> What is needed
Please pick up the Medeloop job posting for a Senior DevOps & Site Reliability Engineer after its final line and continue writing it.

Medeloop is seeking a Senior DevOps & Site Reliability Engineer to own the reliability, scalability, performance, and operational excellence of its platform. The role involves blending deep DevOps engineering with SRE disciplines to ensure clinical research products are always available, performant, and secure for healthcare organizations.
Responsibilities:
- Design, implement, and manage scalable, secure, and highly available cloud infrastructure on AWS - infrastructure as code (IaC) using AWS CDK, CloudFormation, or Terraform, ensuring all environments are version-controlled and reproducible
- Architect multi-region and disaster recovery strategies that meet healthcare uptime requirements
- Manage containerized workloads using Docker and Kubernetes, optimizing for cost, performance, and resilience
- Define, implement, and monitor Service Level Objectives (SLOs) and Service Level Indicators (SLIs) across all production services
- Build and maintain observability stacks (DataDog, AWS CloudWatch, Sentry) covering metrics, logs, traces, and alerting
- Lead incident response: triage, mitigate, and drive blameless post-incident reviews with actionable follow-ups
- Conduct capacity planning and performance engineering to ensure the platform scales ahead of demand
- Champion error budgets and use them to balance feature velocity with system stability
- Identify, assess, and mitigate operational risks by collaborating with engineering and product teams to evaluate impact and likelihood before they become incidents
- Participate in and help structure an on-call rotation, ensuring clear escalation paths and fair distribution of after-hours coverage
- Build self-service tooling and runbooks that reduce toil and empower development teams to ship independently
- Design and maintain CI/CD pipelines (GitHub Actions) that enable fast, safe, and repeatable deployments
- Automate security scanning (SAST, DAST) within pipelines and collaborate with engineering to remediate findings
- Implement progressive delivery strategies such as canary deployments, blue-green releases, and feature flags
- Proficiency in scripting languages (Python, Bash) for automation, troubleshooting, and building reliability tooling
- Track and drive down operational toil, targeting less than 50% of team time spent on repetitive manual work
- Evaluate and manage change risk for production deployments, maintaining change review processes that balance speed with stability
- Ensure infrastructure meets healthcare compliance standards (HIPAA, SOC 2) through policy-as-code, encryption, and access controls
- Manage networking security (VPCs, subnets, security groups, WAFs) and identity/authentication systems (AWS Cognito, Auth0, OAuth2, SSO)

> Data under study
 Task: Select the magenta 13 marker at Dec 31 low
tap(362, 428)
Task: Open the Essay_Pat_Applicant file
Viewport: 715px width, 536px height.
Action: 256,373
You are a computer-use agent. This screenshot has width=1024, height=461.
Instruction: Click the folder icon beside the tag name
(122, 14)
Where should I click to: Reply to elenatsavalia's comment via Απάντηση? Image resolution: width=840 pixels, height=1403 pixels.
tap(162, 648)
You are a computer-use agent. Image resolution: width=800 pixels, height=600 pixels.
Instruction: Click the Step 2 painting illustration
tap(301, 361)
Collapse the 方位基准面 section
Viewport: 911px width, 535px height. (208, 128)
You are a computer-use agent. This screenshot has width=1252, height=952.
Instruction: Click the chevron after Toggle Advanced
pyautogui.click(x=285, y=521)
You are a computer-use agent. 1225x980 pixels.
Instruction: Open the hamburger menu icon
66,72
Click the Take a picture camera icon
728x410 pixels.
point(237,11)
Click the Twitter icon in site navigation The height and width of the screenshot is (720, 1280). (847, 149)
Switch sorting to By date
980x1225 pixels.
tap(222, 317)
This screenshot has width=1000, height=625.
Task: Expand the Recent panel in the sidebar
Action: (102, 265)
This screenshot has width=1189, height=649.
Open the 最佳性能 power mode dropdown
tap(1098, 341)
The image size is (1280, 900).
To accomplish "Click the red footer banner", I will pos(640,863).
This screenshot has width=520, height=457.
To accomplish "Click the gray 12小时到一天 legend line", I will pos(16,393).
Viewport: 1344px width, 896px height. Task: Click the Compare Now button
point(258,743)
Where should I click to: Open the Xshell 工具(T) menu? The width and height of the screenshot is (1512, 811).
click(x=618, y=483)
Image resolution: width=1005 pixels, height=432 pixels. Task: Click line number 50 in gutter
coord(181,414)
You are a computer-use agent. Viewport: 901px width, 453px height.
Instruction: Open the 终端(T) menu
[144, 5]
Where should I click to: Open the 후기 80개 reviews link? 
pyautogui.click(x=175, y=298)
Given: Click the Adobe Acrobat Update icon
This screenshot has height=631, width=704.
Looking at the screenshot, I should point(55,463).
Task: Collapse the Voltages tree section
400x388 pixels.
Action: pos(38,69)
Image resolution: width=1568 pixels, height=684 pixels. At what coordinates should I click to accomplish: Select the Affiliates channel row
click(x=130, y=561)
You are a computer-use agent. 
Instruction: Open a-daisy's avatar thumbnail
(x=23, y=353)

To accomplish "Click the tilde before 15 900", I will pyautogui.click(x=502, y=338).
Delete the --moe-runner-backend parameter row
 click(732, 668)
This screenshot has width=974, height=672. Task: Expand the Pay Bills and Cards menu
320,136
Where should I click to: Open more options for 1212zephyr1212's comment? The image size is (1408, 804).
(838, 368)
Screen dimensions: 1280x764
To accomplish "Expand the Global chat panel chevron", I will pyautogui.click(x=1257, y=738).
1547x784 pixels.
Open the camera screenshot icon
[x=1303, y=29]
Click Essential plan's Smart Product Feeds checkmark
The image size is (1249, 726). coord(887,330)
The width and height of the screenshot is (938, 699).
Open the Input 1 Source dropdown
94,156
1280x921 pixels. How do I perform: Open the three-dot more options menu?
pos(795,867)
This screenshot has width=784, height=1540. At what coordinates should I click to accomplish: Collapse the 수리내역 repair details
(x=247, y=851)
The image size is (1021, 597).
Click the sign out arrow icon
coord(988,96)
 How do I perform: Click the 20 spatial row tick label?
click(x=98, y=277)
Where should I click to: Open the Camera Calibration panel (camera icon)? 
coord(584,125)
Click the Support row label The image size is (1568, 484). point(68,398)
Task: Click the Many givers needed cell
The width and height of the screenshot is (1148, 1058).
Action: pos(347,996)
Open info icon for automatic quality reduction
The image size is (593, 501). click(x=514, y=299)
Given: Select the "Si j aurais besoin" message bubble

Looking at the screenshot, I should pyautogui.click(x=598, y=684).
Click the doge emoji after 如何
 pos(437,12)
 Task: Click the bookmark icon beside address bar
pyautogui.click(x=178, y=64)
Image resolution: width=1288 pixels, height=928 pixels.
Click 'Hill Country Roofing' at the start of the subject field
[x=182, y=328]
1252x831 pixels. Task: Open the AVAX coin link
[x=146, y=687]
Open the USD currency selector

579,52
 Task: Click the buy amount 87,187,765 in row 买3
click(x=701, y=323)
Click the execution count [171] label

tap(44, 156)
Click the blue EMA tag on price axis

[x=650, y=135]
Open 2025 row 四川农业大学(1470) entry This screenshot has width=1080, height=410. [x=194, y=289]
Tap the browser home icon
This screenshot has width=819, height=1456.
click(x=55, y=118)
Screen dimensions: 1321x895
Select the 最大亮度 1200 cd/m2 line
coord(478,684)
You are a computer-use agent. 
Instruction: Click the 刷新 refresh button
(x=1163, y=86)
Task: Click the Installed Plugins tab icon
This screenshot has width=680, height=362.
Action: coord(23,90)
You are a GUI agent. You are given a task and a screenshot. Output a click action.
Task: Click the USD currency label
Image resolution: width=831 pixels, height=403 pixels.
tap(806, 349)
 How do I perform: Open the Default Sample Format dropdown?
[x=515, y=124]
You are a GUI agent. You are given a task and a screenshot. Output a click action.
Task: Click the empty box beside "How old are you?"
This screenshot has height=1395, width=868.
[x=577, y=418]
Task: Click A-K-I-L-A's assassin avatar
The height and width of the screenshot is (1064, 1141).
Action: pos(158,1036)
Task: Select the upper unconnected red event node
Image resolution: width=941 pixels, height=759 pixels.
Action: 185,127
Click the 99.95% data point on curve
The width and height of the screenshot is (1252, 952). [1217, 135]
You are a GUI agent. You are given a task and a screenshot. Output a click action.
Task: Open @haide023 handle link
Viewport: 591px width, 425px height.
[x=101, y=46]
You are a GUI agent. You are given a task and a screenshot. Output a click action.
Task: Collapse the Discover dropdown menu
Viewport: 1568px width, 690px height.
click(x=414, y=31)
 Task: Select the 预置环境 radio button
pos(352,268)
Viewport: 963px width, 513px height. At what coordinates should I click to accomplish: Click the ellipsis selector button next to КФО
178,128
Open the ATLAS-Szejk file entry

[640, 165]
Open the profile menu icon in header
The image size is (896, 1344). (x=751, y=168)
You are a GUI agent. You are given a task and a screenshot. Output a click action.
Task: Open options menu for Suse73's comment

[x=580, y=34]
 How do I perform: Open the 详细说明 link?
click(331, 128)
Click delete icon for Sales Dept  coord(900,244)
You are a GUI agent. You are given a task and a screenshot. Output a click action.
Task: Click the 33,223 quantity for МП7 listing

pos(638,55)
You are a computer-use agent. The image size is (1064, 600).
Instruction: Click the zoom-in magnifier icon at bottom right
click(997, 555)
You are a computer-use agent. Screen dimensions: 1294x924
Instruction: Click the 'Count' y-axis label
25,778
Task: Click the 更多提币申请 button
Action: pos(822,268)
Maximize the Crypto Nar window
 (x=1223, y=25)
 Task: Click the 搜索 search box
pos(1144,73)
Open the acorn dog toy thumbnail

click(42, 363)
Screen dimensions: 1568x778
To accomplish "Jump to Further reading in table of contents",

> Answer to this problem
- Conduct regular security reviews, vulnerability assessments, and patching across the infrastructure estate
- Partner closely with product and engineering teams to embed reliability thinking into the software development lifecycle
- Develop and maintain comprehensive documentation for infrastructure, runbooks, and operational playbooks
- Mentor junior engineers on DevOps and SRE best practices, fostering a culture of ownership and continuous improvement
- Stay current with advancements in cloud technologies, DevOps tooling, and SRE methodologies
- Own and evolve internal developer platform tooling — including deployment workflows (GitOps/Flux), bug tracking integrations, and developer self-service portals
Requirements:
- Bachelor's or Master's degree in Computer Science, Information Technology, or a related field
- 7+ years of combined experience in DevOps and/or Site Reliability Engineering roles, with at least 2 years in a senior capacity
- Deep proficiency with AWS services
- Deep experience with observability and monitoring platforms such as DataDog, AWS CloudWatch, and Sentry
- Strong experience building and maintaining CI/CD pipelines with GitHub Actions or equivalent tools
- Expertise in infrastructure as code using AWS CDK, CloudFormation, or Terraform
- Hands-on experience with containerization (Docker) and orchestration (Kubernetes)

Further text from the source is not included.